John Chatfeild-Roberts, head of Jupiter’s multi-manager Merlin range, has doubts over whether the Federal Reserve can successfully pull off its tightening regime.

Chatfeild-Roberts: Fed might not be able to cope with tightening
2 minutes

Exactly 10 years on from the day that BNP Paribas blocked investors from withdrawing money from three of its funds, the actions of the Federal Reserve are again being studied by investors with acute interest.

Among them, is Jupiter’s Chatfeild-Roberts, who holds the contrarian view that the global financial crisis began back in February 2007 when HSBC had to write down a huge sum on its Republic Bank over some bad US mortgages.

The real important question, said Chatfeild-Roberts, is whether the Fed will initiate quantitative tightening (QT) and if so, what will be the effects on markets?

America’s central bank has recently indicated it is thinking about changing tact, reverting from an ultra loose monetary policy to a tighter regime.

One of the first steps in this tightening process would see the central bank not reinvesting money it receives after the bonds it owns come to maturity, Chatfeild-Roberts explained.

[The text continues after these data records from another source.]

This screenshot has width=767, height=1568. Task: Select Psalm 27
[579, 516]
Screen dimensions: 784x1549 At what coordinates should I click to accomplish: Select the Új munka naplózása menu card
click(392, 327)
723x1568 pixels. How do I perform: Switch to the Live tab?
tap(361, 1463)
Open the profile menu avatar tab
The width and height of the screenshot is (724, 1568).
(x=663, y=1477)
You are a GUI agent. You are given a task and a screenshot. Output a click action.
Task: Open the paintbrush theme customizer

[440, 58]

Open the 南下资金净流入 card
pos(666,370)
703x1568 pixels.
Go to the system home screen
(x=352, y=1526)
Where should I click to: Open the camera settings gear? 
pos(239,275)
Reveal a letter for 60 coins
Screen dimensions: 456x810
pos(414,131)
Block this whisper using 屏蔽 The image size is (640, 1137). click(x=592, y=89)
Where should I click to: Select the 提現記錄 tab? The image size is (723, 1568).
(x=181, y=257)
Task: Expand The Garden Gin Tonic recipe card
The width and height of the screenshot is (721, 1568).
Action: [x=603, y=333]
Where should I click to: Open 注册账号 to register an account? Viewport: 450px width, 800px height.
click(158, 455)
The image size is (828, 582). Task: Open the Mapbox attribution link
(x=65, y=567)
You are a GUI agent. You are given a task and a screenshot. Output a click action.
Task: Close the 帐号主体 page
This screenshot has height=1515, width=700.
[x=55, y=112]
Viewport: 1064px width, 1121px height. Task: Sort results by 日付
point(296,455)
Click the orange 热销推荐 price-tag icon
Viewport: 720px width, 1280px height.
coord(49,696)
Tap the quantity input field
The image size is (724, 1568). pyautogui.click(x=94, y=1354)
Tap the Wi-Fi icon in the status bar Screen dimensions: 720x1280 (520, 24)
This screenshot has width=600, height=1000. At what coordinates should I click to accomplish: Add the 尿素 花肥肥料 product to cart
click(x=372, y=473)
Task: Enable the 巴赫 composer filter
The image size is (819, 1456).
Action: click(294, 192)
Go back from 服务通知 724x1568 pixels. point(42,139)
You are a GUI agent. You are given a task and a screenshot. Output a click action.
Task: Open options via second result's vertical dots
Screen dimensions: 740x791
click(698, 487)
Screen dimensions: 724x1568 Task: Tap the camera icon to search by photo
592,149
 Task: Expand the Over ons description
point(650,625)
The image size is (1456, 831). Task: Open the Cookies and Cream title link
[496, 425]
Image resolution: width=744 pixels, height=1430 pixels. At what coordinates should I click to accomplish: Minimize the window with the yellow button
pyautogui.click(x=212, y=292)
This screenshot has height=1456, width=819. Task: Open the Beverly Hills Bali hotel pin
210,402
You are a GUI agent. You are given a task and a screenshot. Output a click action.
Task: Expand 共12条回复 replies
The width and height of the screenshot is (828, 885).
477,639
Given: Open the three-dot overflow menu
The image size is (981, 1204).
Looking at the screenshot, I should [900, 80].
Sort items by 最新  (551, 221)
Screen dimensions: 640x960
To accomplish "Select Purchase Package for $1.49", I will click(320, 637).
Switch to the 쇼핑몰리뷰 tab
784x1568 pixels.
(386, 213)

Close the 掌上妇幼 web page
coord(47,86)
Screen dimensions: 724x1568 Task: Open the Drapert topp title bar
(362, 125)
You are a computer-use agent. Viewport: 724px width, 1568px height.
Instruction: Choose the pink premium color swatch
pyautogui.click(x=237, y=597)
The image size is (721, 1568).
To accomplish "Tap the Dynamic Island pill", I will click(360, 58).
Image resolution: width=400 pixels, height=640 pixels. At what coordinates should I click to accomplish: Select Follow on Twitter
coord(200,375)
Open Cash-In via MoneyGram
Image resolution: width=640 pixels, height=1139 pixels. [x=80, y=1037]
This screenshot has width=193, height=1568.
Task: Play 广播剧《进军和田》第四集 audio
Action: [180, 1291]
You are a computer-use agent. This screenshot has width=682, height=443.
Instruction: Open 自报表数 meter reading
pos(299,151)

In theory, the central bank would not reinvest in incremental amounts; $10bn in the first month, followed by $20bn in the second month, and so on.

If the Fed’s reinvestment programme goes according to plan, this “significant tightening” could bring the Fed’s $4.5trn balance sheet back down to $1trn by 2023 and could equate to 75 basis points of actual tightening within the next year, he said.

But he also thinks it is a possibility that central bankers will be unable to cope with a 20% fall in the market and implement more quantitative easing or stop tightening altogether.

“At one level, you’ve definitely got a central bank that wants to normalise,” he said.

“But the question is what is the market reaction going to be to that tightening and can the Fed cope with that?

“I don’t know, but one suspects they might not be able to. But one also suspects that they’re going to have a go at it.”

Tightening from the Fed would be good news for risk assets, which he thinks would become cheaper.

“Even allowing for President Trump and North Korea you would think that perhaps things ought to get a bit cheaper.”

Though there has been a great deal of discussion about the convergence of monetary policy toward normalisation across central banks, Chatfeild-Roberts reiterated that the Fed is the one to watch.

“They were the first people to do QE intellectually,” he said.

“They’ve been leading it and everyone else has been following. I have all eyes on the Fed myself.”